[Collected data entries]
Content starts

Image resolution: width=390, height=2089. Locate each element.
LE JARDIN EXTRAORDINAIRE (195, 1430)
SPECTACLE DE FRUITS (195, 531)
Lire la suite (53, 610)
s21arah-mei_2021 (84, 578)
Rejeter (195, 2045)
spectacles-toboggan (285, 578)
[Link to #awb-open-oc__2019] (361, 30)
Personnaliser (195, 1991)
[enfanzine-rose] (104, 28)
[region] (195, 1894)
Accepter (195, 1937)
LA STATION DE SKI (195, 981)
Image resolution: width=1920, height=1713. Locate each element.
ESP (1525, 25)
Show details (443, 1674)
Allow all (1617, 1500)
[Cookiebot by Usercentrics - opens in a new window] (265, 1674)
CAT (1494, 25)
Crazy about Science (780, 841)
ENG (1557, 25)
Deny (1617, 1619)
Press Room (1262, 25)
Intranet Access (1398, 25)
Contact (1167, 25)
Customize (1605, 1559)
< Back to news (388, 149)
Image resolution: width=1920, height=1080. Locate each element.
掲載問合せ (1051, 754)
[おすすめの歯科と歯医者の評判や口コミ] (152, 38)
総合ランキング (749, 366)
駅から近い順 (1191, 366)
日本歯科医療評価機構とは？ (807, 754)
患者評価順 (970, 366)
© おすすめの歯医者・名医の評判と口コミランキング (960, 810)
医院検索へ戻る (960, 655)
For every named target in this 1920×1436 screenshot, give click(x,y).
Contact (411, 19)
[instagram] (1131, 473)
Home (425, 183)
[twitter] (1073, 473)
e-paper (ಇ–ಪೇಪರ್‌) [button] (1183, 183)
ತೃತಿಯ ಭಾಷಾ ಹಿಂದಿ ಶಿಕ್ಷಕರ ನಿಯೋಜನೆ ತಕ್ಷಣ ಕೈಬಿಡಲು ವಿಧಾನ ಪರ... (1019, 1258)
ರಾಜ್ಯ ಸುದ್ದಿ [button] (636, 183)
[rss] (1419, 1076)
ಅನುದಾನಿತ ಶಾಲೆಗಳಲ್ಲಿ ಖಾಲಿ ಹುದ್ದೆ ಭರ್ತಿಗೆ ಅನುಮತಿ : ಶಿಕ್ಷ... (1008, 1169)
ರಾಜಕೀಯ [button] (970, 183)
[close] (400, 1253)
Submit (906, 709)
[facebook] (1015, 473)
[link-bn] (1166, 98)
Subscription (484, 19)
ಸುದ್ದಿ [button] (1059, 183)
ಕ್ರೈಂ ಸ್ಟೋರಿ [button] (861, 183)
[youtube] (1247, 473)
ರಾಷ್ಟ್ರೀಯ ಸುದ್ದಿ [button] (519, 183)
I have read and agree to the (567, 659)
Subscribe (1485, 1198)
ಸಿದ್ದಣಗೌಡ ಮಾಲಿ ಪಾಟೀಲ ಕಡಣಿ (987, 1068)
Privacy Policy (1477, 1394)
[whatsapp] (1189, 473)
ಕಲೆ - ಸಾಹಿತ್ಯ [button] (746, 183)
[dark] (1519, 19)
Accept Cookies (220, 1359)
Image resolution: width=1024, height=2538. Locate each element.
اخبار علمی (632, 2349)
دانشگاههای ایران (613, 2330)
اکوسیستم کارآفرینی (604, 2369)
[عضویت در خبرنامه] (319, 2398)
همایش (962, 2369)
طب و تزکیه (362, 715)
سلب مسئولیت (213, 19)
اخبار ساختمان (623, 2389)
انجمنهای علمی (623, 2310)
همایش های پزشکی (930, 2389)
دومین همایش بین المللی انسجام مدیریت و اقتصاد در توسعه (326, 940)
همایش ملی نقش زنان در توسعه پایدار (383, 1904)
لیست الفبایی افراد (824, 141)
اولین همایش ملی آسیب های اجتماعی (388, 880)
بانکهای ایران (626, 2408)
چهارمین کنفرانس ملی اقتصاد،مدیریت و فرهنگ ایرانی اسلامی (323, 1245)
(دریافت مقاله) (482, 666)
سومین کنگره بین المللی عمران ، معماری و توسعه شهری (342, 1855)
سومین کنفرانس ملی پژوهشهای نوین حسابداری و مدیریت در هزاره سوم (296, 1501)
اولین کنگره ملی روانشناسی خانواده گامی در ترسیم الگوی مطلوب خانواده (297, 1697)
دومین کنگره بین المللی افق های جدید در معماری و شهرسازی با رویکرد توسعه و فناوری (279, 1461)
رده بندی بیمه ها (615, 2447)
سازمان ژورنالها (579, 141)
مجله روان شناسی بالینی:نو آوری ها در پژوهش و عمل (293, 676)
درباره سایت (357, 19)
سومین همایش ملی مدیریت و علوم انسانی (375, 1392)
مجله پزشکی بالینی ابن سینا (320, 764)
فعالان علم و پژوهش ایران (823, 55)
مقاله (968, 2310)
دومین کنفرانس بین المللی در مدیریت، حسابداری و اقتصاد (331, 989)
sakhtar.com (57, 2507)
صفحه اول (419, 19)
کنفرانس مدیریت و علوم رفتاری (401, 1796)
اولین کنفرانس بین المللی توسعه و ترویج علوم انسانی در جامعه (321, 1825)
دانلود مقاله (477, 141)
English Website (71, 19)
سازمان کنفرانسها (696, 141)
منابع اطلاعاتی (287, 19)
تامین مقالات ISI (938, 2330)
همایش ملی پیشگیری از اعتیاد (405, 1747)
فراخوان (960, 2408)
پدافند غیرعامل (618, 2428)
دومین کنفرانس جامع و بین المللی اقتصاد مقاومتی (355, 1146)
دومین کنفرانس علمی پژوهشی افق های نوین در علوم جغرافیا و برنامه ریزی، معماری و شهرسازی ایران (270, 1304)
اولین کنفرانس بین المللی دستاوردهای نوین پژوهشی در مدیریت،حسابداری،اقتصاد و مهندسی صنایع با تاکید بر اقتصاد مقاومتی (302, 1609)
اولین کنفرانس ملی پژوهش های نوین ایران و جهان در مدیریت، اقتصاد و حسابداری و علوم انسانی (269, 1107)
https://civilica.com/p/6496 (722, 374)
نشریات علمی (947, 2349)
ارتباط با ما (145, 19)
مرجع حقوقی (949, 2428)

Content ends

REQUIRED ACTION
Pull out every line holding "کنگره" from the records above, and copy it.

WRITTEN ANSWER
سومین کنگره بین المللی عمران ، معماری و توسعه شهری (342, 1855)
اولین کنگره ملی روانشناسی خانواده گامی در ترسیم الگوی مطلوب خانواده (297, 1697)
دومین کنگره بین المللی افق های جدید در معماری و شهرسازی با رویکرد توسعه و فناوری (279, 1461)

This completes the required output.